Mudanças no ministério reforçam base no Congresso Nacional
Apesar de toda a luta empreendida, o cerco golpista se fechou sobre o Palácio do Planalto. Setores mais reacionários de um quatrilho formado por PSDB, DEM, PPS e Solidariedade lançaram, no Salão Verde da Câmara dos Deputados, em 10 de setembro, uma “Uma Comissão Pró-Impeachment”, isto é, um comitê pró-golpe escancarado, com ares de oficialidade. O presidente da Câmara, Eduardo Cunha, os recebeu com pompa e circunstância.

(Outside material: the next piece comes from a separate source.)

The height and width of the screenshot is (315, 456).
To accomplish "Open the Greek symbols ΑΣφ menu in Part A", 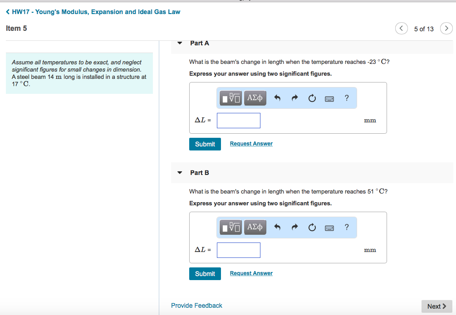I will click(x=255, y=98).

Se não bastasse a ofensiva da direita, o governo – pressionado pela aguda crise política e padecendo ainda de ajustes na sua composição e condução – cometeu erros desnecessários.  Noutro plano, surgiu um pensamento político no âmbito da própria esquerda que, alheio às lições da história, teima em subestimar a ameaça golpista, além do que descarrega, erradamente, no governo da presidenta Dilma, a responsabilidade inteira pela recessão que o país atravessa.
Diante dessa situação crítica, a presidenta Dilma anunciou no dia 2 de outubro a recomposição de seu governo com o fito de reforçar sua base parlamentar no Congresso Nacional, em especial na Câmara dos Deputados. Para isto, acertadamente, aumentou o peso do PMDB no Ministério e renovou o apoio do PDT, atraindo o respaldo de sua bancada na Câmara. O PT, através de ministros mais afinados com ex-presidente Lula, reforça seu papel em postos-chave da articulação política e da gestão do governo. O PCdoB foi transferido para o estratégico Ministério da Defesa. E mantém-se a presença do PSD, PTB, PP, PRB e PR.

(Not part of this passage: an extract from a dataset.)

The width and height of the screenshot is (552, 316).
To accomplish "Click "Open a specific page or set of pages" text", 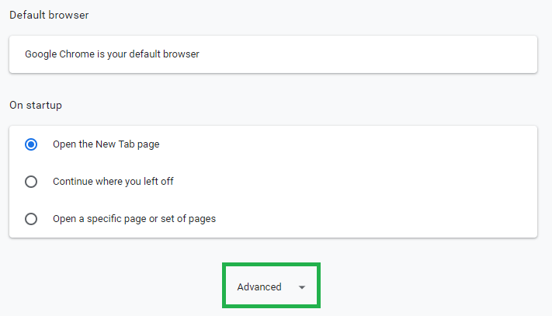I will coord(134,219).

Além disso, a presidenta reuniu-se com os governadores do PSB que assumiram o compromisso de se oporem ao impeachment.
Outro ganho da reforma é o reforço do papel de liderança da presidenta Dilma. Ela pessoalmente dialogou com os líderes e presidentes dos partidos da base. Cuidou da complexa engenharia de contemplar as diferentes alas do PMDB. Fez a reforma de seu governo, em harmonia com o PT, e em especial com seu principal líder, o ex-presidente Lula.
Fator extra que pode ajudar a luta contra o golpismo é a dificílima situação jurídica e política a que chegou o senhor Eduardo Cunha, presidente da Câmara dos Deputados.

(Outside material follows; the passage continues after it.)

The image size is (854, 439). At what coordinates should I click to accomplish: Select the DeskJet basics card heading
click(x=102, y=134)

A crise não cessará com a reforma ministerial, mas efetivamente se ela resultar no fortalecimento da base do governo no Congresso Nacional pode ser o começo do fim da instabilidade política. Condição indispensável para o país superar a recessão e retomar o crescimento econômico com progresso social.  As primeiras tentativas frustradas, pós reforma, de o governo manter os vetos no Congresso às matérias da chamada pauta-pomba já demonstram, todavia, que o desafio de se constituir uma nova maioria pró-governo é muito complexo.
Dois fatos no início de outubro retratam um imediato contra-ataque a positiva iniciativa da reforma ministerial. O Tribunal de Contas da União (TCU) deu parecer contrário à aprovação das contas do governo e o Tribunal Superior Eleitoral (TSE) decidiu abrir investigação sobre a prestação de contas da campanha da presidenta Dilma.  As decisões do TCU e do TSE, objetivamente, revigoram a investida golpista.
Noutro front de uma mesma “guerra”, a grande mídia em conluio com a Operação Lava Jato prossegue sua caçada contra o ex-presidente Lula, criando e manipulando fatos, atirando-lhe lama. A hipotética candidatura do ex-presidente em 2018 e a possibilidade de o atual ciclo político ter prosseguimento provocam pavor na quase totalidade das classes dominantes.
Por isso, o confronto em curso será longo e pedregoso. Mas é preciso encará-lo sem medo, pois uma derrota agora poderá colocar em risco conquistas fundamentais alcançadas na última década. É isto que está em jogo, nada menos que o futuro do país.